I got to fish a day out of Abaco Lodge (located, you guessed it, in Abaco) with my dad and guide Tom Albury.

Abaco Lodge. Photo Credit Anna Stromsness

Abaco Lodge. Photo Credit Anna Stromsness

See, that has all the ingredients for a pretty good day to begin with. Great operation, good guide and my dad.

I’m 40, my dad is right at 73, we don’t even get to fish for trout that often, so getting my dad out bonefishing in the Bahamas is a real treat. Bonus – he gets tired after standing up for too long so I get more bow time! Yay!

My dad’s first two bones were over in Grand Bahama, same day I got my first, and BOTH of his fish were quasi unintentional. Happy to say our day of fishing got my dad two legit bonefish. He made the casts, set the hook and didn’t lose either. So, job well done on all front for Pops.

My dad and me in Abaco

My dad and me in Abaco

Abaco Lodge has been around for a few years (2009?) and is owned by Oliver White, a good guy who I did not name my son after. The lodge is just well done with a great stable of guides, good boats (all Hell’s Bay Waterman) and a great location, right on the edge of the Marls. I’ll write more about their operation and the dinner we had there in another post.

Our guide on the day was Tom Albury, who, it turns out, I had previously interviewed. Tom was good fun, never got worked up about anything and kept finding us fish. He put my dad in great positions and got him fish. It was a good day on the water.

For me, the day started out a little slow. We found fish (and by “we” I mean Tom). However, my awesome fly was pissing off the locals and after about 7 legit shots (I flubbed two of those casts, but made the other 5) set the bonefish fleeing in panic, we decided to change flies and that made the difference.

(I’ll just add that this goes against my “the right presentation trumps the right fly” line of thinking rather directly, but I still believe that, even if it goes against the evidence.)

We were waiting for the sun to poke back out and just as it did I spotted a dark shape and quickly realized it was moving.
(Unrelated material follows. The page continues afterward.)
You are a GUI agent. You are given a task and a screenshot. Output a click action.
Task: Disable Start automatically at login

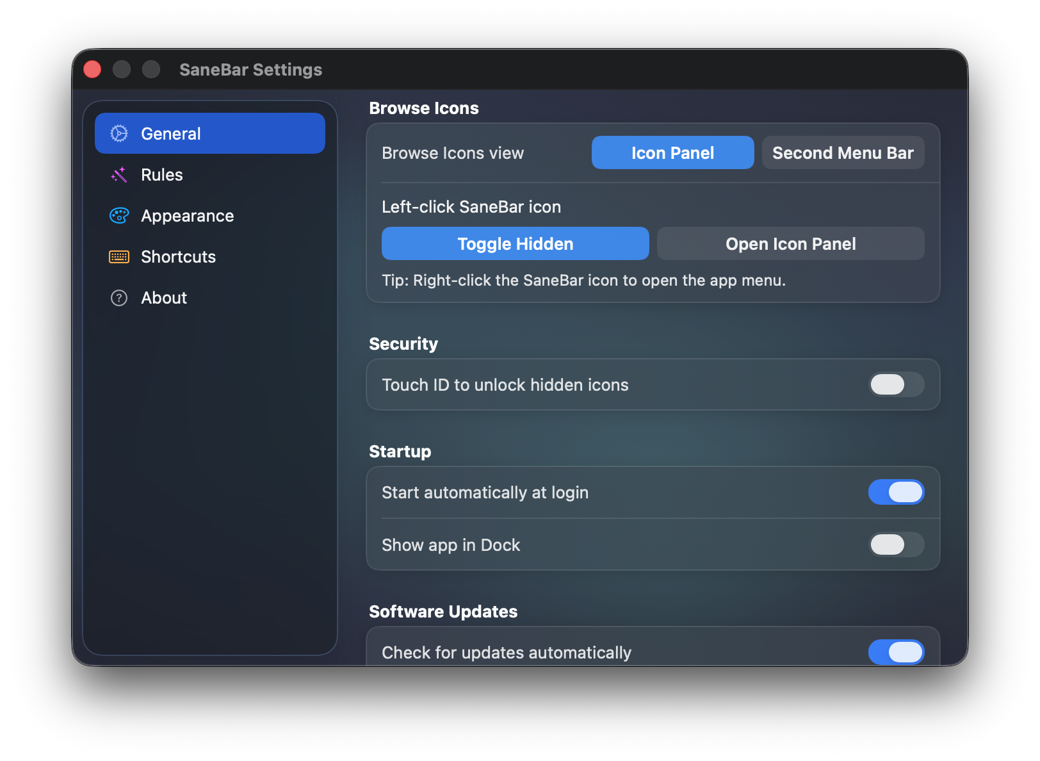(896, 492)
I love that moment. In that moment the world is full of potential and magic. I called out the fish and made the cast and was rewarded with that kind of aggressive charging-of-the-fly you get when you’ve done the thing well and have a happy fish in front of you. One long run and he came in, was admired and (poorly) photographed and sent on his way.

My first Abaco Bone

My first Abaco Bone

That one episode was the reason I wanted to come to the Bahamas. I can’t say it enough… I love bonefishing.

I caught a few more, got a small cuda on the spinning rig, cast at some sharks, saw a blue hole and pretty much enjoyed the day with Tom, my dad and the Marls.

Looking Good Mr. Bone

Looking Good Mr. BoneAbaco

I highly recommend both Abaco Lodge and guide Tom Albury. I want to come back.

Mar 15

A day at Abaco Lodge

Part of the general “looking forward to things” is a day of fishing out of Abaco Lodge. I remember seeing Abaco Lodge back on the early episodes of Pirates of the Flats, before they had to switch networks and names to Buccaneers and Bones.

Always has had my imagination. And soon, I’ll see for myself.

I’ll be in Treasure Cay April 3-11. I’ll be the tall, handsome guy with the adorable children and beautiful wife with a grin on my face and as little skin showing to the tropical sun as possible.